Pleurectomy with Decortication (P/D) surgery was developed because some physicians believed that the EPP was an outdated procedure.
A patient who has a P/D has the pleura (mesothelium) surrounding the lung removed due to it being affected by mesothelioma. Patients with stage 1 or early stage 2 mesothelioma usually are recommended for this procedure. The cancer has not spread beyond the site of origin, and this surgery may prevent it from spreading.
When assigning the appropriate diagnosis code for Mesothelioma, we need to know what type it is. In Bob’s case, he was diagnosed with mesothelioma of the pleura. Therefore, according to the ICD-10-CM Official Guidelines for Coding and Reporting, we need to look in the Alphabetic Index under Mesothelioma, site classified, pleura (C45.0). It can then be verified in the Tabular Index.
When coding for physicians, we need to assign the appropriate CPT codes for the type of treatment provided.
In Bob’s case, he underwent the Extrapleural Pneumonectomy (EPP) surgery and then followed up with chemotherapy and radiation.

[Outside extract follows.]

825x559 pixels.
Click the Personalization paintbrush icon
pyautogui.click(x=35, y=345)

In order to find the correct procedure code for the EPP, we need to first look in the CPT Index under Removal, Lung, Extrapleural (32445). Then turn to the section on Surgical Procedures on the Respiratory System, specifically under Lungs and Pleura, Removal (32440-32540).

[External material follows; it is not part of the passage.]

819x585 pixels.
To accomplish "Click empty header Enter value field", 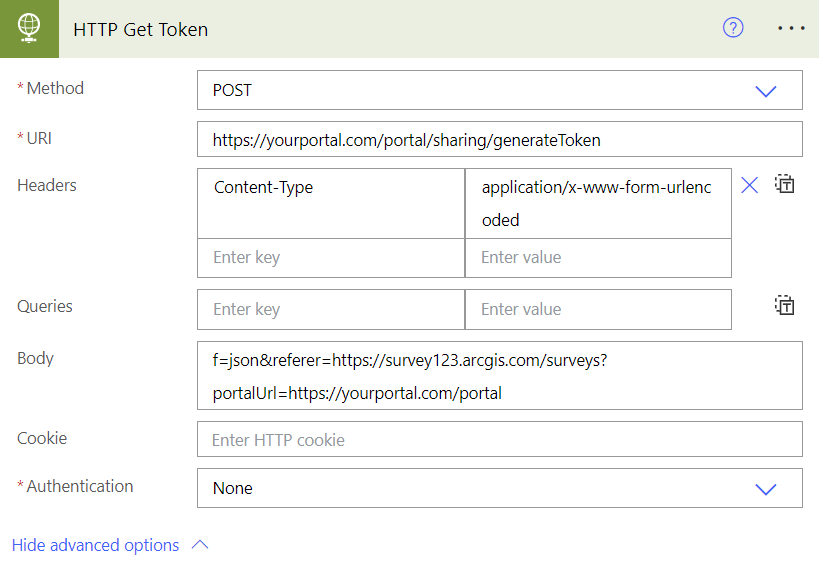I will tap(598, 258).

This can be verified in the Tabular as 32445, Removal of lung, pneumonectomy; extrapleural.
In Bob’s case, he had the right lung removed, so we should add -RT to the CPT code to indicate laterality, making it 32445-RT.
If the documentation had stated the patient had a pleurectomy with decortication (P/D) performed, we would look in the CPT Index under Excision, Lung, Pleurectomy 32310, 32320.
We can then find these codes under Lungs and Pleura, Excision/Resection. CPT code 32310 refers to Pleurectomy, parietal (separate procedure), and CPT code 32320 refers to Decortication and parietal pleurectomy.
CPT code 32320 is the correct code. Again, the modifier -RT needs to be appended, making it 32320-RT.
Since we do not have the details related to the administration of chemotherapy and radiation, we cannot code for it.
This post has been updated to reflect ICD-10-CM coding guidelines for FY 2020.